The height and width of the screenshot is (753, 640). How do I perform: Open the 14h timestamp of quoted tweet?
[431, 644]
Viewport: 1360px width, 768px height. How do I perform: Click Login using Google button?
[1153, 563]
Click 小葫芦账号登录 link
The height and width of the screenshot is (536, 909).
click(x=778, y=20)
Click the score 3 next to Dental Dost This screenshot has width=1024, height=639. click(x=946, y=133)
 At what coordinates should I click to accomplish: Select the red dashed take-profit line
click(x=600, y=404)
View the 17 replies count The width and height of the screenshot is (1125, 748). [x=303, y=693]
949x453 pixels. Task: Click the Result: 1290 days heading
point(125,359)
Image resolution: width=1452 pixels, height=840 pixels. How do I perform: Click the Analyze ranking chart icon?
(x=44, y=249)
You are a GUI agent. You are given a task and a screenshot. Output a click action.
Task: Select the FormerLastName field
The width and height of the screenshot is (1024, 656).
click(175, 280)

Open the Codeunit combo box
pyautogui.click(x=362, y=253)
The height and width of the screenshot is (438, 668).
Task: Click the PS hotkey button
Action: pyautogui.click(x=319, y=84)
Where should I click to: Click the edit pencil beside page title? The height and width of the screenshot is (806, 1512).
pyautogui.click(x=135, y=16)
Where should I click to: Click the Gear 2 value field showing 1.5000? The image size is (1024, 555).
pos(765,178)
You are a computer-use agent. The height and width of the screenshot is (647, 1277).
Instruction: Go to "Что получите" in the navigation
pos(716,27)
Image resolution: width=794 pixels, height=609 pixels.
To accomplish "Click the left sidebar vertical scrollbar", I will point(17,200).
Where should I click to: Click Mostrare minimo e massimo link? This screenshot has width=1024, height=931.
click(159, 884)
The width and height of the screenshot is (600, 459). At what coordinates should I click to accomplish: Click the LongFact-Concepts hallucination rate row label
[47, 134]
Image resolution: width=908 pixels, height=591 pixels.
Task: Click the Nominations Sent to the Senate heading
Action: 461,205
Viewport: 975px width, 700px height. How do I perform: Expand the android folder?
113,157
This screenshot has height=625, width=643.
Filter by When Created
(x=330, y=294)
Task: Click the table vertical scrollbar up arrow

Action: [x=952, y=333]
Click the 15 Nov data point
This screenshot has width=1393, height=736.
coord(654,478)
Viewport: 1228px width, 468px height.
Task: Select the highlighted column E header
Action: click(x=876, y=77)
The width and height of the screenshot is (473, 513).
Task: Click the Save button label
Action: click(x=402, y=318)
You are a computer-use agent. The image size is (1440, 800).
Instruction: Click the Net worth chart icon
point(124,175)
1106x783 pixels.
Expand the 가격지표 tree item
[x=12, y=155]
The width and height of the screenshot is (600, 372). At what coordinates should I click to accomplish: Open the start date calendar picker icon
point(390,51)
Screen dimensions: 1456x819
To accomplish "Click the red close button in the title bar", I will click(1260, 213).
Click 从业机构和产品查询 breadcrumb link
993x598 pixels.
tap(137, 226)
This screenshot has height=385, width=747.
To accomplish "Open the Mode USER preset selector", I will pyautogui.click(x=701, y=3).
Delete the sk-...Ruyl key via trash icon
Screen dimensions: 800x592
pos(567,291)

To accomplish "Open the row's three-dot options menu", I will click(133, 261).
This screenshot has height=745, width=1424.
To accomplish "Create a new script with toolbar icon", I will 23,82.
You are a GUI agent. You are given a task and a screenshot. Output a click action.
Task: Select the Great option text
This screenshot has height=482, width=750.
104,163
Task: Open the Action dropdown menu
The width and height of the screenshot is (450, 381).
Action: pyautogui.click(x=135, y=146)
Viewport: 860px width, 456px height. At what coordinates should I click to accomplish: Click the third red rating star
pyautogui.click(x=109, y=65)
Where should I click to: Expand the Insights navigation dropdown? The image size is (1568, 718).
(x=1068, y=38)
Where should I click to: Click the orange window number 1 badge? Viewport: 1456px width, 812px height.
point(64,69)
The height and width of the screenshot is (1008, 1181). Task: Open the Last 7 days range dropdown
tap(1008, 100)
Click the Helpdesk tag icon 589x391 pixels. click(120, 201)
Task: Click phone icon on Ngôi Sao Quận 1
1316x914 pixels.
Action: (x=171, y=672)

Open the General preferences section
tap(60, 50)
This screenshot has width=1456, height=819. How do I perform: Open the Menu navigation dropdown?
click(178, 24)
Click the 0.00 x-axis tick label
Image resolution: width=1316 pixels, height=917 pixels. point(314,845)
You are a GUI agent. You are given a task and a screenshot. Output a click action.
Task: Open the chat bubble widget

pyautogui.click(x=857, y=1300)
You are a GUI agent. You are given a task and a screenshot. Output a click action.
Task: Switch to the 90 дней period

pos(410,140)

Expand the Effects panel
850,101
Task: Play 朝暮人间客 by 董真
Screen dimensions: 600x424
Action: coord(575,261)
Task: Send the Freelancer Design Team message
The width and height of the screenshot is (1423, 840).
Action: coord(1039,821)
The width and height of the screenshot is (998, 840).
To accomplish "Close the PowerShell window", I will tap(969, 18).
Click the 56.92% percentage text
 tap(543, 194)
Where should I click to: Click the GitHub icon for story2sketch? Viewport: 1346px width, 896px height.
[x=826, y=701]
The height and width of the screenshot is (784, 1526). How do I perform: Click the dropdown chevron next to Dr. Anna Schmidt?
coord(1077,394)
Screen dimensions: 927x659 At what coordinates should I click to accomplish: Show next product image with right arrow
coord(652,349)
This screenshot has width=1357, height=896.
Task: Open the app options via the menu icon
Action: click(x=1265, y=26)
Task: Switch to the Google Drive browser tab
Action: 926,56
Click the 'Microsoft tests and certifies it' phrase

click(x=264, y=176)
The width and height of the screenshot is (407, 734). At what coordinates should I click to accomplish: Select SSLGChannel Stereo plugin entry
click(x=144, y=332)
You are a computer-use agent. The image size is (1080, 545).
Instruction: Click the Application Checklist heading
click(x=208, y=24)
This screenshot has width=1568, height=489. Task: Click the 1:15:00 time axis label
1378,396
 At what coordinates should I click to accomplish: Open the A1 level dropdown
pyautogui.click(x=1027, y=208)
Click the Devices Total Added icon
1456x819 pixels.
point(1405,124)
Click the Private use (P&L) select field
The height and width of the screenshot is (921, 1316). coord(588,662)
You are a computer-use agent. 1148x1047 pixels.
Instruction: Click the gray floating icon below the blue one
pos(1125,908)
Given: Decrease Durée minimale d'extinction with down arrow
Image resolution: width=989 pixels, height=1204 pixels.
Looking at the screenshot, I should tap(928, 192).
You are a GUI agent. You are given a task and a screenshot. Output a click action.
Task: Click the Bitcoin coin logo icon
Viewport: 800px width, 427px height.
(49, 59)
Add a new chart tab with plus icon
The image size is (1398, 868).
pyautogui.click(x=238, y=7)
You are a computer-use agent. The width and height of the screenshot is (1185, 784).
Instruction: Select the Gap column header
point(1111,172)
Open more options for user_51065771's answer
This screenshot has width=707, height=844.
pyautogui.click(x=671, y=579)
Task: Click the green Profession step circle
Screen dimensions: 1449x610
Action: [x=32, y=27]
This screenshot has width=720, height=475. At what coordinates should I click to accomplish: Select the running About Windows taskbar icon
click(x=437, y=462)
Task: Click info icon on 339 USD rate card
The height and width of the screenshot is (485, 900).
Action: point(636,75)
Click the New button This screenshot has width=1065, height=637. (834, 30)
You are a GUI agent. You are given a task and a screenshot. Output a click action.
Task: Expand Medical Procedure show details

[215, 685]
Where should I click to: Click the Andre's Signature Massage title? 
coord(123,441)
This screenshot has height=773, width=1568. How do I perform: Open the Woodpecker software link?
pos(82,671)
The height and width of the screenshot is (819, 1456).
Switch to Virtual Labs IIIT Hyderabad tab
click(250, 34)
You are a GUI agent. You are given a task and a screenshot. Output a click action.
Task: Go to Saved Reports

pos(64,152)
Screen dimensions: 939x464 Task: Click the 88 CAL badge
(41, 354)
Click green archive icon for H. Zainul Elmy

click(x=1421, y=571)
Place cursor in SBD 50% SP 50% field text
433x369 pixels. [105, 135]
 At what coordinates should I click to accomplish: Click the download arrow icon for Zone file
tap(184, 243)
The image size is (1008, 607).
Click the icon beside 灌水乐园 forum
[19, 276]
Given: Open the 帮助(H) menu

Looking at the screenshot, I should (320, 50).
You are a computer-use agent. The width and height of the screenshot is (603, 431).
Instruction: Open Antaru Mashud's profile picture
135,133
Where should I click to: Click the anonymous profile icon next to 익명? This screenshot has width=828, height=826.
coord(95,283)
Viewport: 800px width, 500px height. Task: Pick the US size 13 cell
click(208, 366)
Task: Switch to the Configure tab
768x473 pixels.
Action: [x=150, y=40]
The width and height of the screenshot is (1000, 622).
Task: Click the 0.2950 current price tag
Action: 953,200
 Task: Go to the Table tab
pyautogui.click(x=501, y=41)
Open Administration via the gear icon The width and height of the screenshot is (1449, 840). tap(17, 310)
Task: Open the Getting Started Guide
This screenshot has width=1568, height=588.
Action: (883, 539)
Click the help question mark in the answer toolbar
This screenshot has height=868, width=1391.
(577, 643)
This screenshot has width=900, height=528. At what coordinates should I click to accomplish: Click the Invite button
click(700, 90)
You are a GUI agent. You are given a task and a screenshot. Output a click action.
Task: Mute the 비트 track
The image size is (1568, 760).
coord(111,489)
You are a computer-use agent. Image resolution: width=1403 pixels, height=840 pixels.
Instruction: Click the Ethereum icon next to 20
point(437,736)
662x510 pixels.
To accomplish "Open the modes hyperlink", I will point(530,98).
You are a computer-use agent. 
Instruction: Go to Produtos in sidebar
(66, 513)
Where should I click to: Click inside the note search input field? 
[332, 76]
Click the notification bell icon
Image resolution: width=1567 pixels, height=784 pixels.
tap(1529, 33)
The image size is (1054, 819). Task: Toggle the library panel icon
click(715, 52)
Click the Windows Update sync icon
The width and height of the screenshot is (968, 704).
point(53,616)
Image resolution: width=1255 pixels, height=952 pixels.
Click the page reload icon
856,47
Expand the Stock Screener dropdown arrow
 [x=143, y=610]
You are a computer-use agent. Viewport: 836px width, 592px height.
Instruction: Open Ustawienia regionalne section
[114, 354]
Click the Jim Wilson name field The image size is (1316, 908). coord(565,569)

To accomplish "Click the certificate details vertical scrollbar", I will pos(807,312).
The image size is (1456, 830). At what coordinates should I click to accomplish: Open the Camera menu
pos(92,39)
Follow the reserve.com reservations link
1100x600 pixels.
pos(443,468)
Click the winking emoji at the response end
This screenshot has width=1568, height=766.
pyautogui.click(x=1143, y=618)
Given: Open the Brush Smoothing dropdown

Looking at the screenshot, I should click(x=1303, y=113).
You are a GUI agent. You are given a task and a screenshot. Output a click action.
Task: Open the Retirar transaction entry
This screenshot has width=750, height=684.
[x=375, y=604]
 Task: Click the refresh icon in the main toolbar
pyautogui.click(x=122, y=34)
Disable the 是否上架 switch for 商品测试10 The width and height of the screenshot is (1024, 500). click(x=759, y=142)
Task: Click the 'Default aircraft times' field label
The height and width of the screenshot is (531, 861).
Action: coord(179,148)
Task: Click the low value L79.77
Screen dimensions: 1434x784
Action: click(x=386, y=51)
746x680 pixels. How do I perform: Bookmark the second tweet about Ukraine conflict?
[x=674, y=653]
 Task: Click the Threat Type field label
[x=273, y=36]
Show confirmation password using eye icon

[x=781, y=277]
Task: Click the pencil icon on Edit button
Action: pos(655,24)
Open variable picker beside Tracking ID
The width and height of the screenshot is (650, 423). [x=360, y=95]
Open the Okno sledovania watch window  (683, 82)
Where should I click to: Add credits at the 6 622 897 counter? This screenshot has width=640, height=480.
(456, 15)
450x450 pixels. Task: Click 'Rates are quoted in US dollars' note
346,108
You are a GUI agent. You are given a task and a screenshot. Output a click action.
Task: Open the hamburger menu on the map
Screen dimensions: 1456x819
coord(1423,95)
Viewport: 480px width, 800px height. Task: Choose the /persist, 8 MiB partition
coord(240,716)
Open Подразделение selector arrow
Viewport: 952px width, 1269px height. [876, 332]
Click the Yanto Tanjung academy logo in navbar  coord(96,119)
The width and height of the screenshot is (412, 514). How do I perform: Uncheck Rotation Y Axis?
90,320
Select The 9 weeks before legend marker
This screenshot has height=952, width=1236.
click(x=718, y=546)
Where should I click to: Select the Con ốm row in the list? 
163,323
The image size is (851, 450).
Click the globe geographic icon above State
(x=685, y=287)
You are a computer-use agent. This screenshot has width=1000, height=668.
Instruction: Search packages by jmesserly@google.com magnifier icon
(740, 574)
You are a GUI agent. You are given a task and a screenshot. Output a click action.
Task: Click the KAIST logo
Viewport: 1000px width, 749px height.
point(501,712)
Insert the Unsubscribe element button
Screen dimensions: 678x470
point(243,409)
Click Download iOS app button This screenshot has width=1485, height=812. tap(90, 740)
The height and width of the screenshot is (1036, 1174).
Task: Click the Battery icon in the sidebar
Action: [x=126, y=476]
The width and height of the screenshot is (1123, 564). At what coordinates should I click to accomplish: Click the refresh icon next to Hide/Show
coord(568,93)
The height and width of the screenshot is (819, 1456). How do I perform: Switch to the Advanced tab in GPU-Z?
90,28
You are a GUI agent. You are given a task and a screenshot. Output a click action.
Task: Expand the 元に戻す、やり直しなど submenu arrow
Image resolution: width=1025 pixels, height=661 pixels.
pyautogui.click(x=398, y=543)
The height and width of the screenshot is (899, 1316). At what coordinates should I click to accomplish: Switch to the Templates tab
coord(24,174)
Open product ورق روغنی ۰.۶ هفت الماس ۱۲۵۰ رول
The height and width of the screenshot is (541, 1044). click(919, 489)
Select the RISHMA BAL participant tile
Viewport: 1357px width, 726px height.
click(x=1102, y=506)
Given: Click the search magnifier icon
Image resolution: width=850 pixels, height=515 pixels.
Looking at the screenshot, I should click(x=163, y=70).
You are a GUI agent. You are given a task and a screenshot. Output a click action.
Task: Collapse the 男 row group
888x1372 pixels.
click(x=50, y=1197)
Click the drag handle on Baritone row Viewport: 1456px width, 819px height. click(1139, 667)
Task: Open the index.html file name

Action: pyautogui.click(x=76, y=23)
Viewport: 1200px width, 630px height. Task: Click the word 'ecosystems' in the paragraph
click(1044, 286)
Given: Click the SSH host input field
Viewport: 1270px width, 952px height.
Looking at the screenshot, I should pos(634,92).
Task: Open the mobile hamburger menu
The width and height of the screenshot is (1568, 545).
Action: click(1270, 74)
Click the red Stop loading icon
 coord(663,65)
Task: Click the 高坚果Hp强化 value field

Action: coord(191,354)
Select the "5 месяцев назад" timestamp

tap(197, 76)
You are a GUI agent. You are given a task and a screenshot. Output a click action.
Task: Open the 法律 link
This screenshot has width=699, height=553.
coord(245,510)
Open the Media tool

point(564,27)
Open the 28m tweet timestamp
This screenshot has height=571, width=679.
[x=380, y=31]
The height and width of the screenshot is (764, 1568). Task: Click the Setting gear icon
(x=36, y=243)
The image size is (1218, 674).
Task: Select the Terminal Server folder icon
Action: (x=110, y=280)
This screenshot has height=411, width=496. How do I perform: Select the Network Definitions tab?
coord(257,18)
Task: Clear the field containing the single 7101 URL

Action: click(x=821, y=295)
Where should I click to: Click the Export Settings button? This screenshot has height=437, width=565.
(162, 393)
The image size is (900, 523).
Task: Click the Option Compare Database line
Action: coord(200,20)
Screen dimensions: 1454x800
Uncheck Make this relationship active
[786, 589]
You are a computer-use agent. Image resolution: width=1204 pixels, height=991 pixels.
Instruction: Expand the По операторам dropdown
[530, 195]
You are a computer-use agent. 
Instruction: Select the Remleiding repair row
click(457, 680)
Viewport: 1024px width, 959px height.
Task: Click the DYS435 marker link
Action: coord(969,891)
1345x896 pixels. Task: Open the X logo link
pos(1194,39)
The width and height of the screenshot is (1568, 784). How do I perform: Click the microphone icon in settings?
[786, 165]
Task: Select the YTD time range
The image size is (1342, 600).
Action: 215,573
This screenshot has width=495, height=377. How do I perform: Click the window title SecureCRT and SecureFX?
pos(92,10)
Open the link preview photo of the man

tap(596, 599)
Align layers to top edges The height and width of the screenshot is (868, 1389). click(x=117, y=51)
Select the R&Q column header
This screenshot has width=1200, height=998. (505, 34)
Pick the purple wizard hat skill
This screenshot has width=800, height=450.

INSTRUÇÕES DA TAREFA – Extraia dos registros acima todas as linhas que contêm a palavra "input", diferenciando maiúsculas de minúsculas.

RESPOSTA DA TAREFA –
Where should I click to: Click inside the note search input field? 
Given: Click the SSH host input field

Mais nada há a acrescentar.